Because a fight it is. The pope may have combined the orders of science and spirituality, but he knows they must battle a third magisteria: money, which so far has usually won. He’s caustic about the failures of international conclaves and national politicians, rightly isolating the cause as the ongoing triumph of those for whom accumulation is the only god. “Whatever is fragile, like the environment, is defenseless before the interests of a deified market,” he has written, adding knowingly today that, “consequently the most one can expect [from our leaders] is superficial rhetoric, sporadic acts of philanthropy, and perfunctory expressions of concern.” Indeed, an hour or two after the release of his encyclical, the House voted to give the president “fast-track” authority to negotiate a free trade agreement with Pacific Rim nations, over the protests of advocates for both environmentalists and workers that it would only worsen the problems the encyclical describes.

It will take a while to see what power the pope’s letter ultimately possesses. Usually, as Francis writes, “any genuine attempt by groups within society to introduce change is viewed as a nuisance based on romantic illusions or an obstacle to be circumvented,” which certainly describes how many American politicians reacted to the encyclical.
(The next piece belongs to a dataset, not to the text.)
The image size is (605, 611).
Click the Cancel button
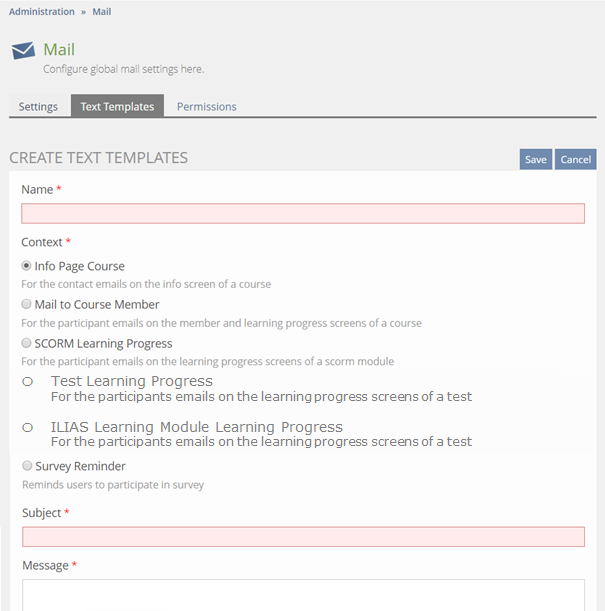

But one would perhaps be unwise to bet against Pope Francis, who has a wily sense of how to pressure, expose, and prod. At any rate, the battle is joined, more fully than ever before.
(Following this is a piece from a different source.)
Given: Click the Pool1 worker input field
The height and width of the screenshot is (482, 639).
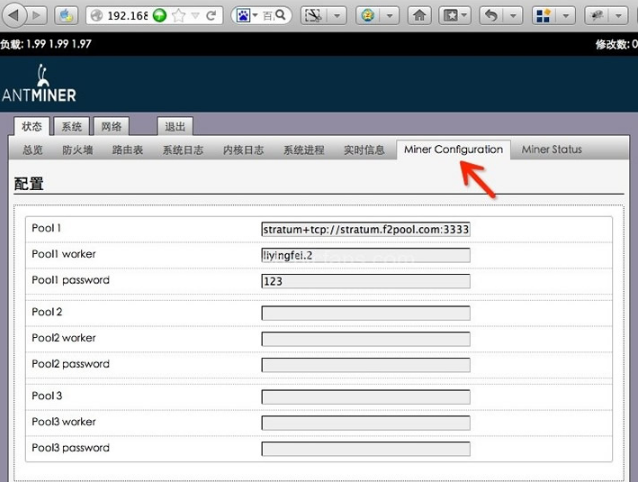Looking at the screenshot, I should pos(365,255).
My own sense, after spending the day reading this remarkable document, was of great relief. I’ve been working on climate change for a quarter century, and for much of that time it felt like enduring one of those nightmarish dreams where no one can hear your warnings. In recent years a broad-based movement has arisen to take up the challenge, but this marks the first time that a person of great authority in our global culture has fully recognized the scale and depth of our crisis, and the consequent necessary rethinking of what it means to be human.